(Word and item position data)
## begin

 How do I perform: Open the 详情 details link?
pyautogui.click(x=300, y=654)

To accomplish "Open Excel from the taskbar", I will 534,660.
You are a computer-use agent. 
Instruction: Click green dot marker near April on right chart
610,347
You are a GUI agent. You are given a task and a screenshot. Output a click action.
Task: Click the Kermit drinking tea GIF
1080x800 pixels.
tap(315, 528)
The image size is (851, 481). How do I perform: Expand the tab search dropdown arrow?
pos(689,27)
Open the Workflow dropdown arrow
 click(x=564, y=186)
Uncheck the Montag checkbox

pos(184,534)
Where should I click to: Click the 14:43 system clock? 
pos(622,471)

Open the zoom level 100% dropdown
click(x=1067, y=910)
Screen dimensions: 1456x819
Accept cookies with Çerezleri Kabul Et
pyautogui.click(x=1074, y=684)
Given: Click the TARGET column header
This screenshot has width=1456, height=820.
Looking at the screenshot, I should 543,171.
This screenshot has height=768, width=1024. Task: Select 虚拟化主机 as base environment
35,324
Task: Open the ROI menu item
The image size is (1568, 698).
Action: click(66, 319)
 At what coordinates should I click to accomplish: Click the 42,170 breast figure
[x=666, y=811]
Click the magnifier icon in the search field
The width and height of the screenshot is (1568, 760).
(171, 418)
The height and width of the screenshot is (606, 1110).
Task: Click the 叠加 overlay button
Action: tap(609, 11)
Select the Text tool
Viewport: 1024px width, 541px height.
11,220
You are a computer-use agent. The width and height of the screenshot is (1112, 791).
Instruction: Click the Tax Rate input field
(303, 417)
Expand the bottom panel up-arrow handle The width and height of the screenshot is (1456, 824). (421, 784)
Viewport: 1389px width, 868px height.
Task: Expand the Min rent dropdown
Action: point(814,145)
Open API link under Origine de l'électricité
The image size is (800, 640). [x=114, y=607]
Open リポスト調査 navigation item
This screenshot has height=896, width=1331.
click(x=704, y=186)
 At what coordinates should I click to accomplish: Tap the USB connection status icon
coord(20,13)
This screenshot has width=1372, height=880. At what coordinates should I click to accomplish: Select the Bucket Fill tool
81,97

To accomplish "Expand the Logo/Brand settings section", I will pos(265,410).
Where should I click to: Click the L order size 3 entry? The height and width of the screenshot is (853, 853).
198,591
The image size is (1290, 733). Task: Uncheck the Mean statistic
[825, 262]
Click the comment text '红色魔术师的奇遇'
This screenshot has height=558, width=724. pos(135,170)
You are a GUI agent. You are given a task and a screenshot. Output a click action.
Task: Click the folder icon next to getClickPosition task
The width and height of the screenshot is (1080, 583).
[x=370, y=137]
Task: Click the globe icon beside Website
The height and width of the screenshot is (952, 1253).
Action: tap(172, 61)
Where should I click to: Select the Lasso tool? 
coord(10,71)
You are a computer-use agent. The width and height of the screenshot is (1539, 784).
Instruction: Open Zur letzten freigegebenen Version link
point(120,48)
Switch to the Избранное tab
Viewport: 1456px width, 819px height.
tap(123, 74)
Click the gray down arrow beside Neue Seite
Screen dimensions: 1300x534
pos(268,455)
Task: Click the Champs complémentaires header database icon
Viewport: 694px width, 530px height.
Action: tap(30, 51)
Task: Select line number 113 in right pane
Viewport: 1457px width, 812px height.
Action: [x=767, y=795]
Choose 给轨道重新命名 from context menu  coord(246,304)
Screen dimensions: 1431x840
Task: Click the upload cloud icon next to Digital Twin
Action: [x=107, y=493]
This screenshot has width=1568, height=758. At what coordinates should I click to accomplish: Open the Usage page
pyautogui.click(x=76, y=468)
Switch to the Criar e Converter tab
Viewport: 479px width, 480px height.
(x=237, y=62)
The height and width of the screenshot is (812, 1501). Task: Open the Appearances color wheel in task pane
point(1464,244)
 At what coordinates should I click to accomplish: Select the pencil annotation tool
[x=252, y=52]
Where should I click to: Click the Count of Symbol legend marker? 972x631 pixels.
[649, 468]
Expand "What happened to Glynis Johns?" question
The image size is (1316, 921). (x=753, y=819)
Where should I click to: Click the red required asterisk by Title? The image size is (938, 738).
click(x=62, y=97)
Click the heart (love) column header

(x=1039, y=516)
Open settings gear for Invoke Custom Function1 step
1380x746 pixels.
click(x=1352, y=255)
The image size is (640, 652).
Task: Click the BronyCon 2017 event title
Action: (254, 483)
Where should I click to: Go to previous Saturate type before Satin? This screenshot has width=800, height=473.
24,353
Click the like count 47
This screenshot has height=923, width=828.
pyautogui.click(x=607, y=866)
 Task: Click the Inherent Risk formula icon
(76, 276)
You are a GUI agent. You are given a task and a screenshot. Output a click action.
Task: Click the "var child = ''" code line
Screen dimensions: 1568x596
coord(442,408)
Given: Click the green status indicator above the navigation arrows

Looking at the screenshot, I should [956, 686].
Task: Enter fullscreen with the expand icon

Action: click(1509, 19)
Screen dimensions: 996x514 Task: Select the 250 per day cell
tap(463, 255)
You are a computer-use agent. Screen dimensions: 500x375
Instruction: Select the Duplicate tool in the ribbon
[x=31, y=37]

## end

*Your objective*
Please convert the stretch of the data from the line containing "At what coordinates should I click to accomplish: Click" through the line containing "Task: Click the 叠加 overlay button" into a Markdown table with columns Row and Line, leaving out any blank lines.

*Reply*
| Row | Line |
|---|---|
| 1 |  At what coordinates should I click to accomplish: Click the 42,170 breast figure |
| 2 | [x=666, y=811] |
| 3 | Click the magnifier icon in the search field |
| 4 | The width and height of the screenshot is (1568, 760). |
| 5 | (171, 418) |
| 6 | The height and width of the screenshot is (606, 1110). |
| 7 | Task: Click the 叠加 overlay button |